Em 2000, Boland e sua equipe tinham reconfigurado uma Hewlett-Packard DeskJet 550C para impressão de uma bactéria E. coli.
Em seguida, passaram para células de mamíferos maiores, cultivadas a
partir de hamsters chineses e ratos de laboratório. Após a impressão,
90% das células permaneceram viáveis, o que significava que o produto
era útil, e não simplesmente arte. Em 2003, Boland já tinha a primeira
patente para células de impressão.
Enquanto o laboratório de Boland trabalhava em problemas da
bioimpressão, outros engenheiros aplicavam impressoras 3D para
diferentes desafios médicos. Foram impressos enxertos ósseos de
cerâmica, coroas dentárias de porcelana, aparelhos auditivos de acrílico
e próteses de polímero. Mas os engenheiros tinham uma vantagem: podiam
imprimir em três dimensões, ao invés de apenas duas.
Então Boland e outros pioneiros da bioimpressão modificaram as suas
impressoras.

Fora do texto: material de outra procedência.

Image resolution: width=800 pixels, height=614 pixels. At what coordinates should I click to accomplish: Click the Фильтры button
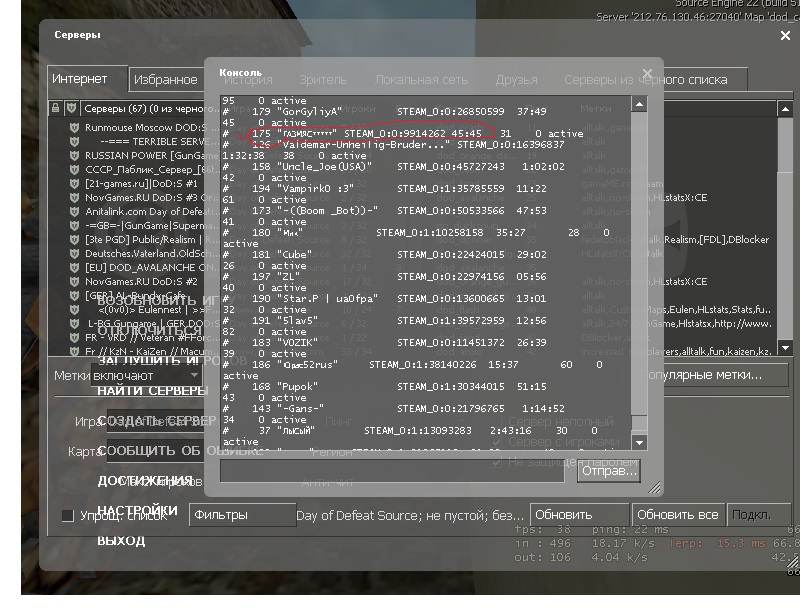pos(241,515)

Desativaram os mecanismos de alimentação de papel em suas
jatos de tinta e acrescentaram uma plataforma tipo “elevador” controlada
por motores de passo, que podia mover para cima ou para baixo ao longo
de um eixo. Os laboratórios podiam imprimir uma camada de células,
baixar a plataforma, e imprimir uma outra camada. De repente,
bioengenheiros passaram de desenhar a vida em uma tela plana para a
construção de esculturas vivas.
“Foi como mágica”, diz James Yoo, um pesquisador do Wake Forest
Institute for Regenerative Medicine, EUA, que está desenvolvendo uma
impressora portátil para enxerto de pele diretamente em vítimas de
queimaduras. A capacidade de imprimir células em três dimensões abriu
novas aplicações. “Cada ferida é diferente, a profundidade é diferente, e
é muito irregular”, diz Yoo. “Com o mapeamento da área, é possível
determinar quantas camadas celulares são necessárias para o tecido
subcutâneo, bem como a zona epitelial. A vantagem da impressora é que
você pode entregar as células com mais rigor e precisão”.

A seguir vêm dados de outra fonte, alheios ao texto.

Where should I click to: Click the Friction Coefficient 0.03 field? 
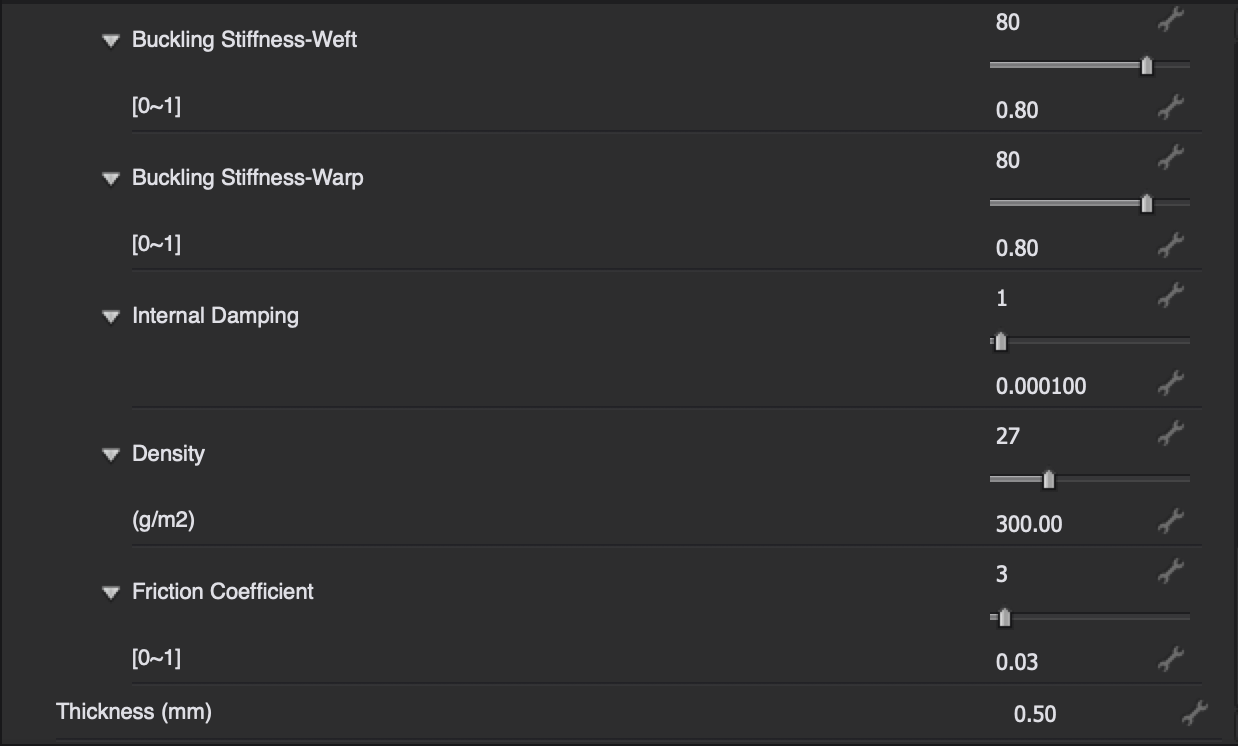(1017, 662)
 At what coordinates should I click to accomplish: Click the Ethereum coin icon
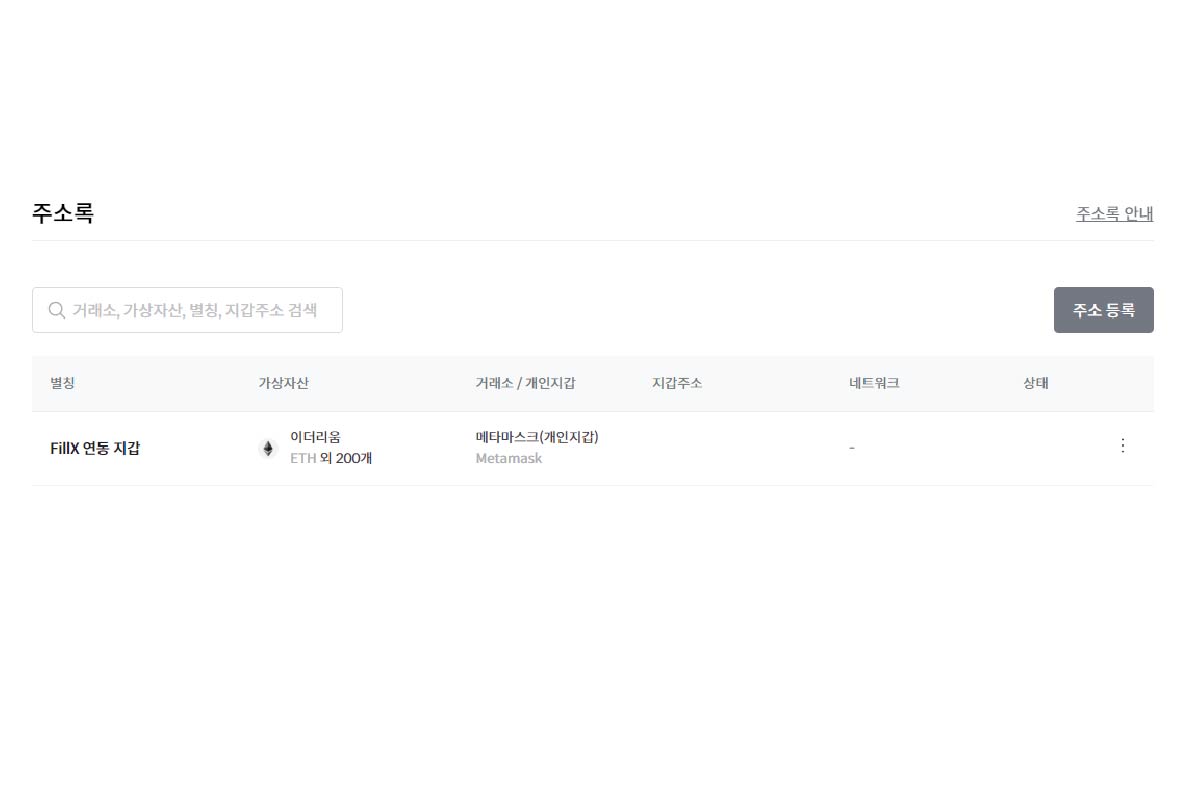[x=267, y=448]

“O grande desafio”, diz Ibrahim Ozbolat, engenheiro mecânico da
Universidade de Iowa, EUA, que também desenvolveu uma bioimpressora,
“será criar capilares muito pequenos”, os vasos sanguíneos semelhantes a
pelos que ligam vasos maiores às células.
Talvez, dizem os cientistas, bioimpressoras poderiam até mesmo
permitir que partes biônicas não fossem apenas restauradas, mas
estendessem a capacidade humana.
De qualquer forma, elas já estão demonstrando o notável domínio da
biologia e engenharia na ciência. Para os jovens pesquisadores como
Vivien Gorgen, há pouca razão para parar e se maravilhar com isso. A
máquina tornou-se apenas mais uma ferramenta que ajuda a construir
tecidos, mais precisamente que nós. A impressora pode colocar todas as
peças humanas nos lugares certos. Bom para nós.